Even without a negative control (practices of worst 12 clinics?), identifying top programs and finding similarities among these clinics should be a more powerful tool for identifying best practices than traditional single program reports.

Although ASRM publishes practice guidelines for reproductive medicine, these guidelines are primarily focused on physician medical practices, not technical protocols. Identifying best programs and conducting annual surveys may be a role more appropriate for the Society for Assisted Reproductive Technology (SART). SART already collects research data from reporting programs that are not specifically required to fulfill the CDC reporting requirement under federal law. SART already has access to program outcomes. Would SART consider using the annual database to identify top programs and administer surveys regarding best practices?
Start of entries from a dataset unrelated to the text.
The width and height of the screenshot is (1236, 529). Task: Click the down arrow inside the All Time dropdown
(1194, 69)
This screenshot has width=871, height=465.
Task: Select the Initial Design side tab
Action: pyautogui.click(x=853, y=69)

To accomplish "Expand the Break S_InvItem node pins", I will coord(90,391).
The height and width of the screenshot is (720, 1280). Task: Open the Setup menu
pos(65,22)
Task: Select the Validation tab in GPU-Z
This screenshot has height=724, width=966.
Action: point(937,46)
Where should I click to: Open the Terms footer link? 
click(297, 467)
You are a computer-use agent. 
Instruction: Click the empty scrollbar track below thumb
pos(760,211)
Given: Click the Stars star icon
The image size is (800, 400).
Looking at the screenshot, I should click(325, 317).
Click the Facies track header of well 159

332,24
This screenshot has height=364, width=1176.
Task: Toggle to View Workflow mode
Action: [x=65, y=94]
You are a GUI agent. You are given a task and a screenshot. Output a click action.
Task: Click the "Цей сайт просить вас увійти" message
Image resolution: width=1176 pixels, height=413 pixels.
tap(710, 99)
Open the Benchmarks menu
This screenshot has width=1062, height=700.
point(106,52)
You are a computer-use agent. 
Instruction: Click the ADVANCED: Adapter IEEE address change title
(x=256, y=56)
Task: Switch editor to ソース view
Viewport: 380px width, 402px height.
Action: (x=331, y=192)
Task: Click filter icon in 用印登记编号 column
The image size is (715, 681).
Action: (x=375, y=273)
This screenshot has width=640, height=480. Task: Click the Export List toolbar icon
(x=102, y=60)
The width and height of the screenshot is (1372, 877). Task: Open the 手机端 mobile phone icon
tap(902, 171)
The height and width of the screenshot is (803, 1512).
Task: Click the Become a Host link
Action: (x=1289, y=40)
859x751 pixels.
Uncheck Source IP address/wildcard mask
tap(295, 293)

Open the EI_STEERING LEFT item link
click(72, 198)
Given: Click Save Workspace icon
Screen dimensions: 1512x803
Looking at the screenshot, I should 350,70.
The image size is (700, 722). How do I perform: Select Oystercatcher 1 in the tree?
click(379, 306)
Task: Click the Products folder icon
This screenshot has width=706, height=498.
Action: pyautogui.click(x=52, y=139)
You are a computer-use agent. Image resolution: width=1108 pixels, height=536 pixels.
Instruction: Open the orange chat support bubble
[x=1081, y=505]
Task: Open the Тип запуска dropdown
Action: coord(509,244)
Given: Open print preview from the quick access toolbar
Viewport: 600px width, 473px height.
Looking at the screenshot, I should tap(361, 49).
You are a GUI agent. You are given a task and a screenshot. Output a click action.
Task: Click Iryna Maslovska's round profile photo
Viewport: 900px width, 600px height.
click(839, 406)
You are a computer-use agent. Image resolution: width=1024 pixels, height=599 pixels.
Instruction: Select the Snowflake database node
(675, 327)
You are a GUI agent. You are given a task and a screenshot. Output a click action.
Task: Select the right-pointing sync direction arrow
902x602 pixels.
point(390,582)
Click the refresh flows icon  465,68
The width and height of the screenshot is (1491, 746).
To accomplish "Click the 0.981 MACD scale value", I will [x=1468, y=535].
How do you think we should identify best practices in the ART field? How does your program make decisions about best practices and when and how to implement technique changes? Would you welcome more internet based tools to communicate within the ART community about best practices?

References:
DC Wertz “Embryo and stem cell research in the United States: history and politics”, Gene Therapy, Volume 9, Number 11, Pages 674-678.

Gingrich Calls for Commission to Study Ethics of In Vitro Fertilization, ASRM Bulletin, Volume 14, Number 7, January 30, 2012.

Bradley J. Van Voorhis, Amy Sparks, Mika Thomas and Eric S. Surrey “What do consistently high-performing in vitro fertilization programs in the US do? Fertil Steril. 2010 Sep;94(4):1346-9. Epub 2010 Aug 2. Supplemental material published online in erratum Fertility and Sterility, volume 95, Issue 6, Page e23, May 2011.